使用安全：使用时需要合适的实验室外套，一次性手套。避免皮肤或粘膜与试剂接触。如果试剂不小心接触皮肤或眼睛，应立即用水冲洗。

注意事项：
● 螺旋盖微量试剂管装的试剂在开盖前请短暂离心，将盖和管内壁上的液体离心至管底，避免开盖时试剂损失。
● 禁止与其他品牌的试剂混用，否则会影响使用效果。
● 样品或试剂被细菌或真菌污染或试剂交叉污染可能会导致错误的结果。
● 最好使用一次性吸头、管、瓶或玻璃器皿，可重复使用的玻璃器皿必须在使用前清洗并彻底清除残留清洁剂。
● 实验后完成后所有样品及接触过的器皿应按照规定程序处理。

使用方法：

注意事项：
● 变化不明显，可以适当延长反应时间。
● 样品适合采用Bradford法进行蛋白浓度测定。
● 如果样品中蛋白含量低，裂解样品时需设法使样品中的蛋白浓度在10mg/ml以上。
● 如果样品中激活的caspase水平很低，适当调节诱导细胞凋亡的时间，找一个caspase激活比较强的时间点进行检测。
● Caspase-3底物避光保存，使用过程中尽量避光。
● 底物为DMSO溶液，冬季气温较低时在室温时为凝固状态，极易粘附在管壁、吸头壁。
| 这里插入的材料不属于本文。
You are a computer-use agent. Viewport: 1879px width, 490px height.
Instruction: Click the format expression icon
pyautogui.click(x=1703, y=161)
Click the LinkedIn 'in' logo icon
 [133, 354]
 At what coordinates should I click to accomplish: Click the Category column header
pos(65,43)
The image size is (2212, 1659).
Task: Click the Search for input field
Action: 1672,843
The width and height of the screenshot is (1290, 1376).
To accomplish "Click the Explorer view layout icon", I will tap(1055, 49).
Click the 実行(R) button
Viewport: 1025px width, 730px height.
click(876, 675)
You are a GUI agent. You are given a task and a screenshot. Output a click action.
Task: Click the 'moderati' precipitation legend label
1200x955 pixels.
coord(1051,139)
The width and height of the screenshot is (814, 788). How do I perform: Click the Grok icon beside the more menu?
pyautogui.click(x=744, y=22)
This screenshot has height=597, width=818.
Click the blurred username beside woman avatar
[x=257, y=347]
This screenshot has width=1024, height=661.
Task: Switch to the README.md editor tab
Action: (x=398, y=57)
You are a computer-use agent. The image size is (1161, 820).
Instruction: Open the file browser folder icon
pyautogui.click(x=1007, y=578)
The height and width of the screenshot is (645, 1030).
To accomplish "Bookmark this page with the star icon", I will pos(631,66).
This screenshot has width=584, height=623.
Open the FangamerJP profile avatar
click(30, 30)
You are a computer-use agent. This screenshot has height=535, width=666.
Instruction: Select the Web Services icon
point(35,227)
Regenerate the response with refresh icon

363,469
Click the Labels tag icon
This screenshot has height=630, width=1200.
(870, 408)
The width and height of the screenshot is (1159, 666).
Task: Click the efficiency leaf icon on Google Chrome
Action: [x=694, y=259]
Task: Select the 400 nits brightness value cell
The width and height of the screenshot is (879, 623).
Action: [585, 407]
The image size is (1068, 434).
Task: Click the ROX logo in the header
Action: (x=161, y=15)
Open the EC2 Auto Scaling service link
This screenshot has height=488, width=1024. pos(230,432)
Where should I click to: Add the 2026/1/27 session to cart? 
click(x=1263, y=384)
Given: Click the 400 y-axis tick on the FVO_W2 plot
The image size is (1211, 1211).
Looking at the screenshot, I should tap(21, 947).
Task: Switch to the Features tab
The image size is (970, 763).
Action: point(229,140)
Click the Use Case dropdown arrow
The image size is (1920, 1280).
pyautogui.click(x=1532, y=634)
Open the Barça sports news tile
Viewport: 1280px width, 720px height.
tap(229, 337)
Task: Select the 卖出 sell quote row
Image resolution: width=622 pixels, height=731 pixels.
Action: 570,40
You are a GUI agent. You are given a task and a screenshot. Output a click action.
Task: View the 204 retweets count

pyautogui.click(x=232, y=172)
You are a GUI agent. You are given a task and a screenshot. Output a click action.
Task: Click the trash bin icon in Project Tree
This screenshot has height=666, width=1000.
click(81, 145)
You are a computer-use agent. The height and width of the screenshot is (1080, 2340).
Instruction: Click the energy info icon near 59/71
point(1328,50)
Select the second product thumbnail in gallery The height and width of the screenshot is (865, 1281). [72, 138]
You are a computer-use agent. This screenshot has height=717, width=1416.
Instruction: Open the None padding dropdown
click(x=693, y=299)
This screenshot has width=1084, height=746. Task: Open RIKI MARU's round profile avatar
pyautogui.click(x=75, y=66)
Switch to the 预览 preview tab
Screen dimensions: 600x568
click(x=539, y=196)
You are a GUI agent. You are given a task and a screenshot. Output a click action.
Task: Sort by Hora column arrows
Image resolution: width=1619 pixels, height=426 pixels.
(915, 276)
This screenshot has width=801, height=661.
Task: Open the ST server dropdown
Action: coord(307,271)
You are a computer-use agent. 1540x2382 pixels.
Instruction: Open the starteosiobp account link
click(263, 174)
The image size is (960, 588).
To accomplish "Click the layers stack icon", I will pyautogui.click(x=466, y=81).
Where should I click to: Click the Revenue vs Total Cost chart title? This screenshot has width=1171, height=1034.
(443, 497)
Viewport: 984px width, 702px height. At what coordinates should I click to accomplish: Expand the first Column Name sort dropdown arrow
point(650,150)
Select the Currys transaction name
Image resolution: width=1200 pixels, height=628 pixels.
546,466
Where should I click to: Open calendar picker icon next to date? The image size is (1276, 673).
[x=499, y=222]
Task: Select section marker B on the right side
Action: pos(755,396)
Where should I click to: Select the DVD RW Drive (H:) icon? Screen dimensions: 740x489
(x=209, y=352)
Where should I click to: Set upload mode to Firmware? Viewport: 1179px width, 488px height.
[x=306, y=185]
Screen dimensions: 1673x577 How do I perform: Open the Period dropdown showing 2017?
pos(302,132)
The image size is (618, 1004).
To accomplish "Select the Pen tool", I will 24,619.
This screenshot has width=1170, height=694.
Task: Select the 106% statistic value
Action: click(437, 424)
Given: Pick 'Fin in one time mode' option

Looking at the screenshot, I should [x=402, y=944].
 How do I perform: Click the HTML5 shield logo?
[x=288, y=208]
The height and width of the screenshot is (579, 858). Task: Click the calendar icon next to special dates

注意需要加热溶解，吸头也需要放在培养箱预热，否者容易再次凝固在吸头内壁产生损耗。
● 使用前，先将本品取出回温至室温，并对其进行简短离心使DMSO溶液集中于管底。
一、裂解缓冲液和检测缓冲液配制
根据待测样品数准备裂解缓冲液和检测缓冲液，每1ml缓冲液中加入10μl DTT。充分混匀置冰上备用。
二、样品处理
A、细胞样品
1．收集5×106个细胞，在4℃，500×g条件下离心5分钟，小心吸取培养基，尽可能吸干，收集细胞。
2．用冷PBS洗涤细胞两次，每次洗涤后尽可能吸干上清。
3．在细胞中加入50μl冷的裂解缓冲液，高速涡旋振荡15秒。
4．置冰上持续振荡15分钟。
【注】：
● 不同细胞样本需要的时间不一样，如果后续离心有较多沉淀，延长裂解时间，至无明显细胞沉淀为止。
5．在4℃，12000×g条件下离心15分钟。
6．快速将上清吸入另一预冷的干净离心管，置于冰上保存备用。
B、组织样品
1．取适量组织样本剪碎，按照每1mg/50μl冷的裂解缓冲液，用组织匀浆器匀浆至无明显肉眼可见固体(或用液氮研磨)，冰上静置15分钟，小心将上清吸入另一预冷的干净离心管。
【注】：
●裂解液加组织量的大约3倍体积即可。
2．在4℃，12000×g条件下离心5分钟。
3．快速将上清吸入另一预冷的干净离心管，置于冰上或-80℃冰箱保存备用。
三、对上述处理过的上清用Bradford 法进行蛋白定量。
【注】：
● 必须进行蛋白定量，以保证后续步骤的蛋白上样量足够，否则容易出现检测不到结果的情况。
四、Caspase 3活性检测
1．取50μl裂解上清，加入50μl检测缓冲液。
2．再加入10μl caspase-3荧光底物，充分混匀，在37℃下避光反应1-2小时。
【注】：
● Caspase-3 水平较低时需要延长反应时间。
3．荧光酶标仪检测。Ex=400nm，Em=505nm。
常见问题分析：
趋势不明显，无结果，无法显示与对照组细胞的差异等，其可能的原因主要集中在以下几个方面：
1．样品上样量不够：本方法检测需要的细胞数量须在3×106以上，或者新鲜组织50mg
以上，每次反应的蛋白量需要在100μg以上。如果量不够，请增加细胞或组织的量。
2．样本不新鲜：使用新鲜的细胞或组织样本。
3．样品裂解不够充分：细胞或组织需要进行充分裂解，最好可以加入适当的蛋白酶抑制剂混合物裂解，裂解后应无明显大量的沉淀，以保证有效获得蛋白。
4．样品中激活的caspase-3水平偏低：首先确认模型的凋亡现象是否明显，以及根据文献和其他验证方法确认该凋亡是否激活caspase-3。
5．检测时间点的选择是否合适：不论哪种通路的凋亡，需要在caspase-3被有效激活并达到相应活化程度后的一定时间范围内检测，过早或过晚均不合适。
6．不适合本方法检测：某些凋亡诱导剂诱导的凋亡可能是非依赖于caspase-3活化的机制，此种情况时利用本试剂盒检测caspase-3无明显变化，需要考虑凋亡机制的其他通路。